Group to meet at Northern SUB 10 a.m. Saturday

A major effort is planned for Saturday, Global Youth Service Day, to continue work to clean up storm damage from a blizzard last October.

Adam Maes, AmeriCorps volunteer with Montana Campus Compact at Montana State University-Northern, said this morning that he is spearheading an effort to clean up branches still littering the town from the record-setting snowstorm Oct. 2-3, and everyone is invited.

He is asking people to gather at Northern’s Student Union Building Saturday at 10 a.m., where the volunteers will be split into groups and sent to different parts of town to clean up.

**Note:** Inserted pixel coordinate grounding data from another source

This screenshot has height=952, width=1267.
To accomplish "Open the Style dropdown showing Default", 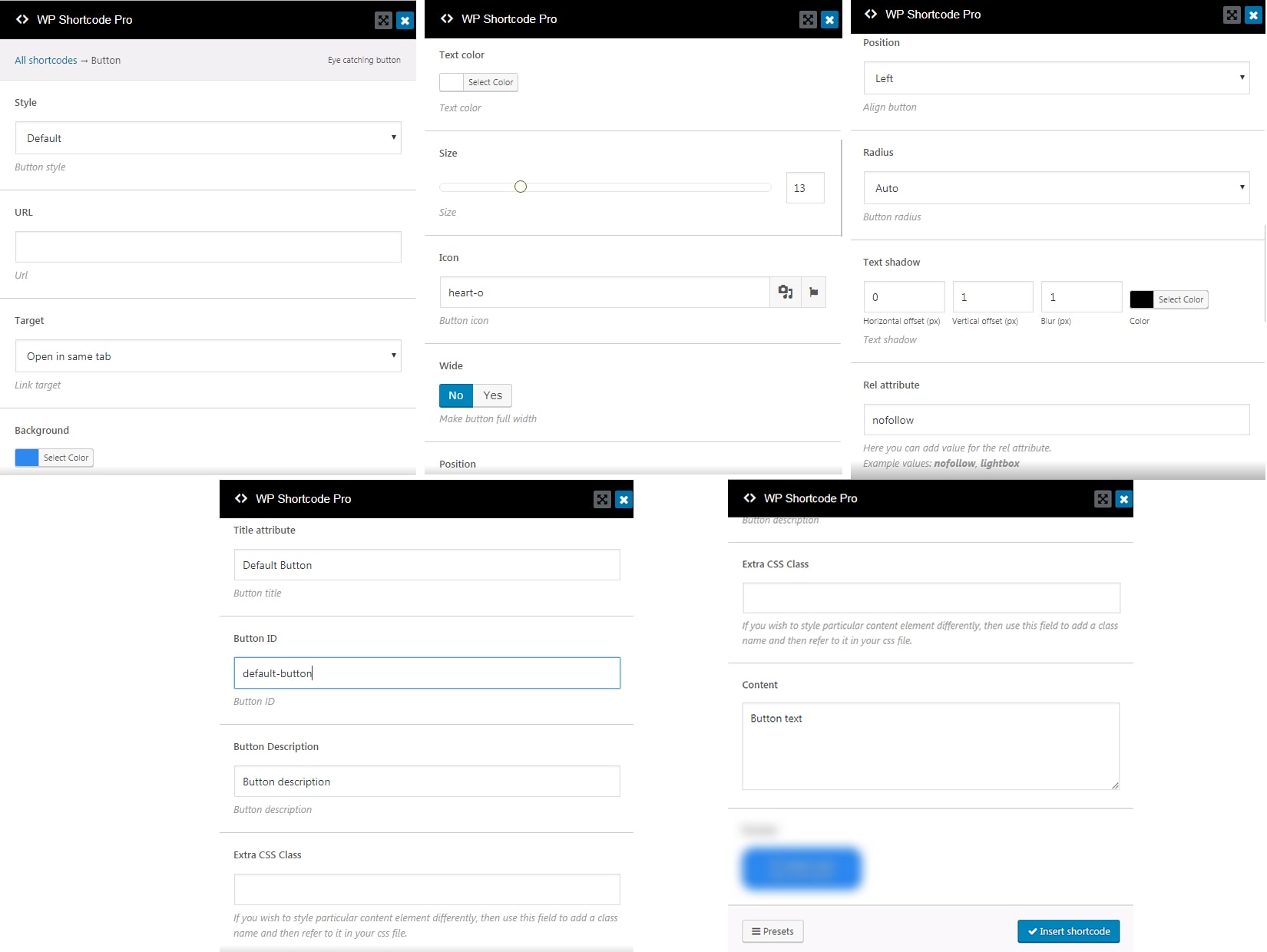I will click(208, 138).
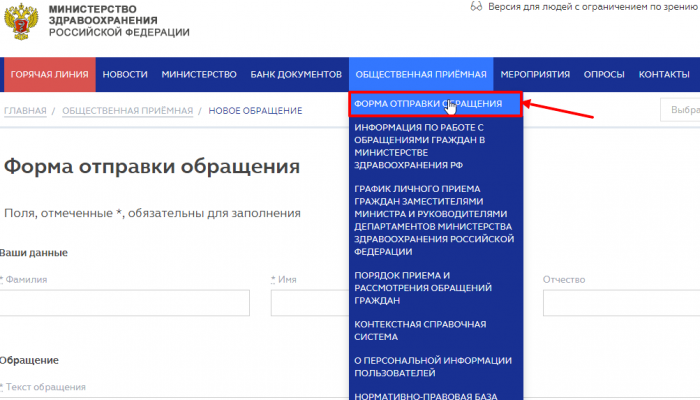Click 'Контакты' in the navigation bar
Image resolution: width=700 pixels, height=400 pixels.
pos(663,75)
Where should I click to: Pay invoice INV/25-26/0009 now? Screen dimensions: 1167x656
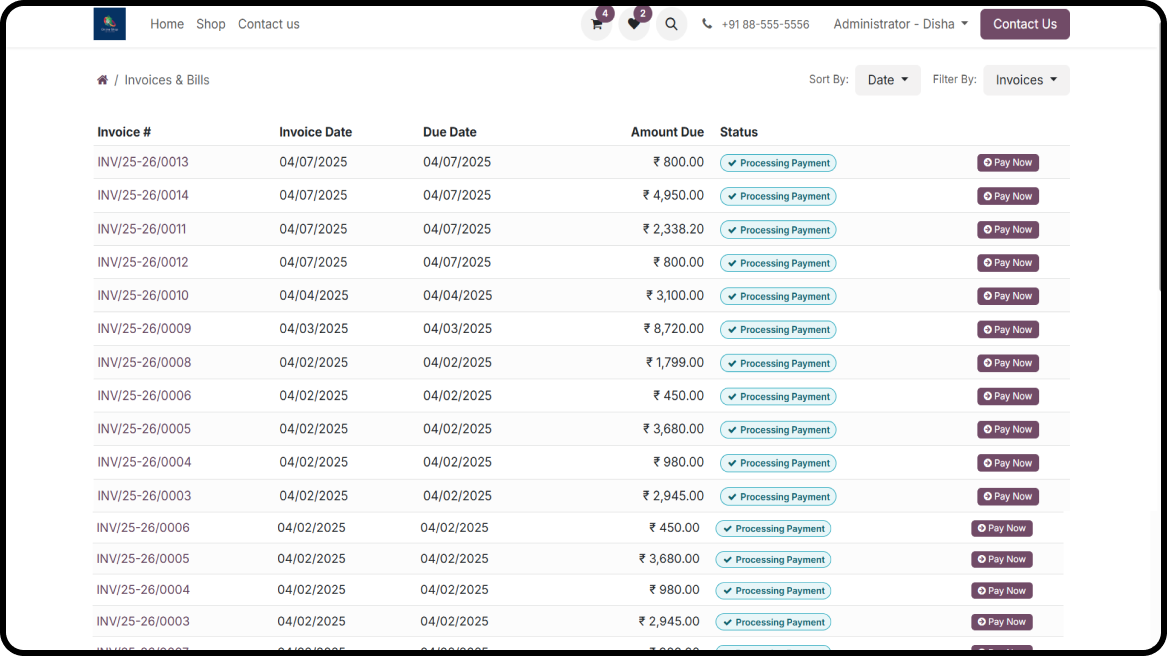point(1007,330)
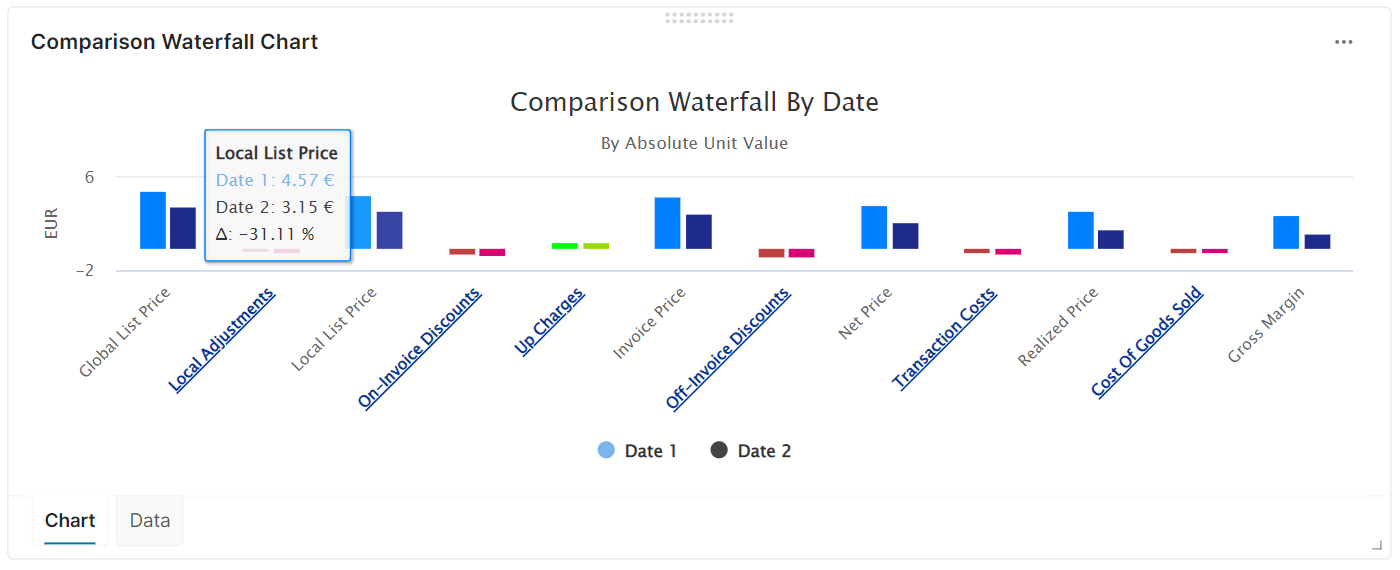Click the Gross Margin Date 2 bar
1400x570 pixels.
1317,241
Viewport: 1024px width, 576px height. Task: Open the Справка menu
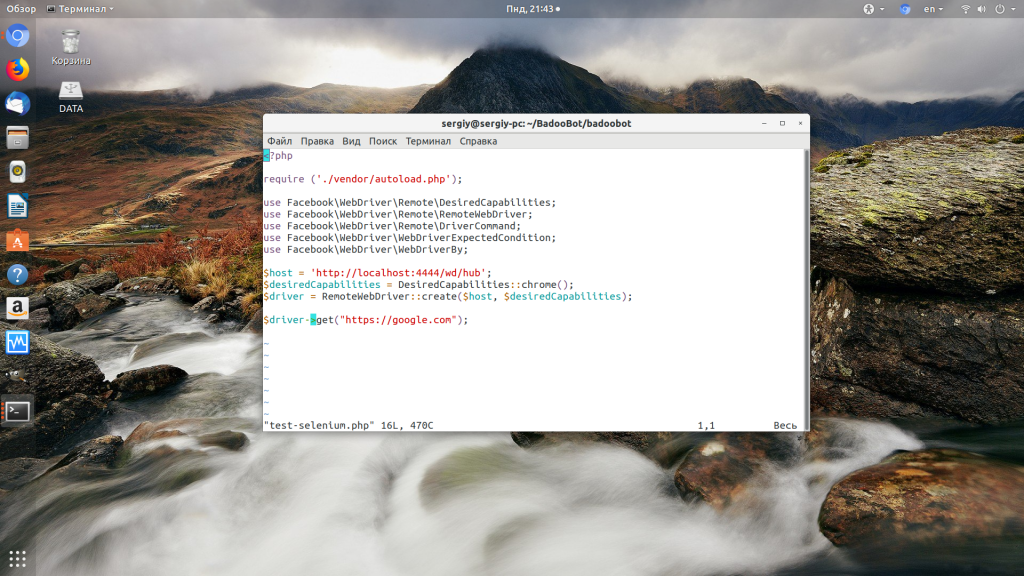tap(478, 141)
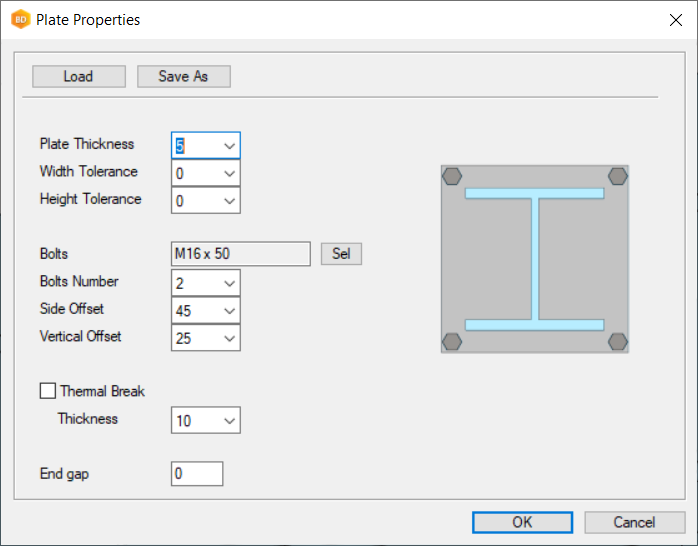Enable the Thermal Break checkbox
The width and height of the screenshot is (698, 546).
47,392
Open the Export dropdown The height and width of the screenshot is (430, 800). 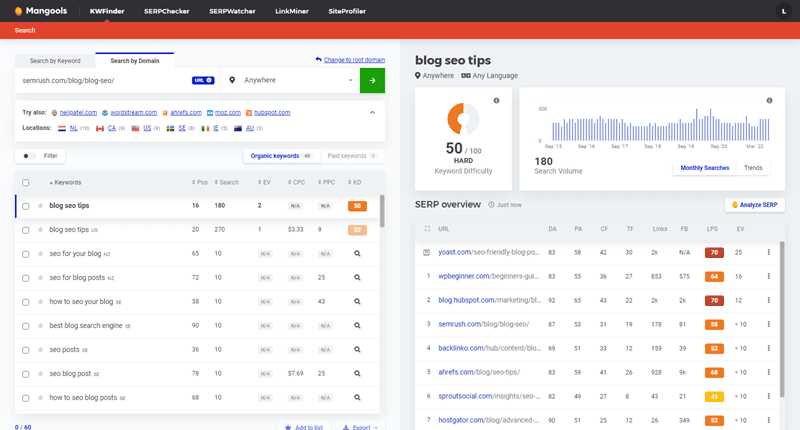tap(360, 426)
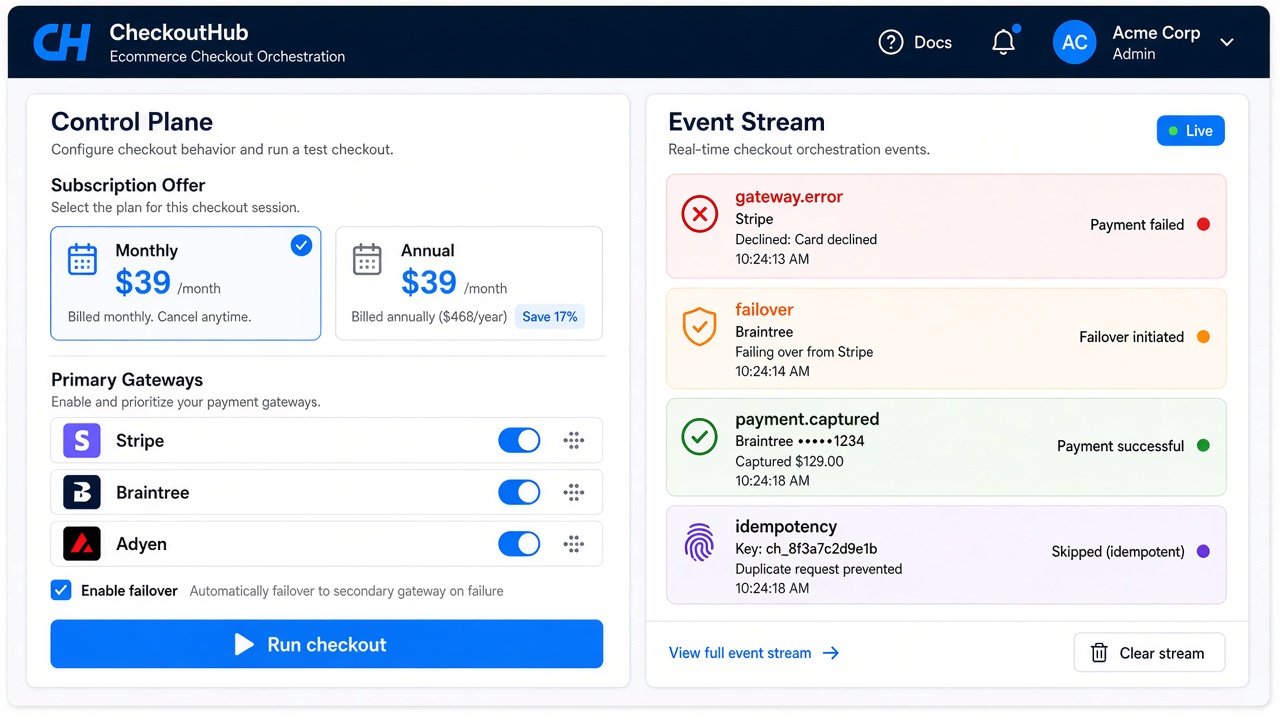This screenshot has height=720, width=1280.
Task: Click the Stripe gateway logo icon
Action: point(82,440)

He said that when he drives around town, he still sees piles of branches broken off during the storm that damaged trees, closed roads and knocked out power from Chester to Malta, for more than a week for some people.

Global Youth Service Day, established in 1988, and now observed in more than 100 countries, is between April 20-22 this year. It was established to focus youth on helping solve critical problems and create improvements in their communities.

Maes said the name is misleading for the Havre project — he is not looking just for people age 17 to 25.

“We want to be open to the whole community,” he said. “We want all ages, anyone who is willing to help.”

He added that a major aid to the effort would be people bringing pickup trucks or trailers to haul the branches away. Even if someone can’t pick up the branches, loaning a trailer someone could use would be very helpful, he said.

Maes said that when he contacted the city to see what need could be met in an effort on Global Youth Service Day, “they were like, well, branches might be a good idea.”

He said volunteers might pick up trash or other items as well if they see them, but the priotity is the aftereffects of the October storm.

“Our main goal is to go around and get all the branches that have piled up on the side of the street,” he said.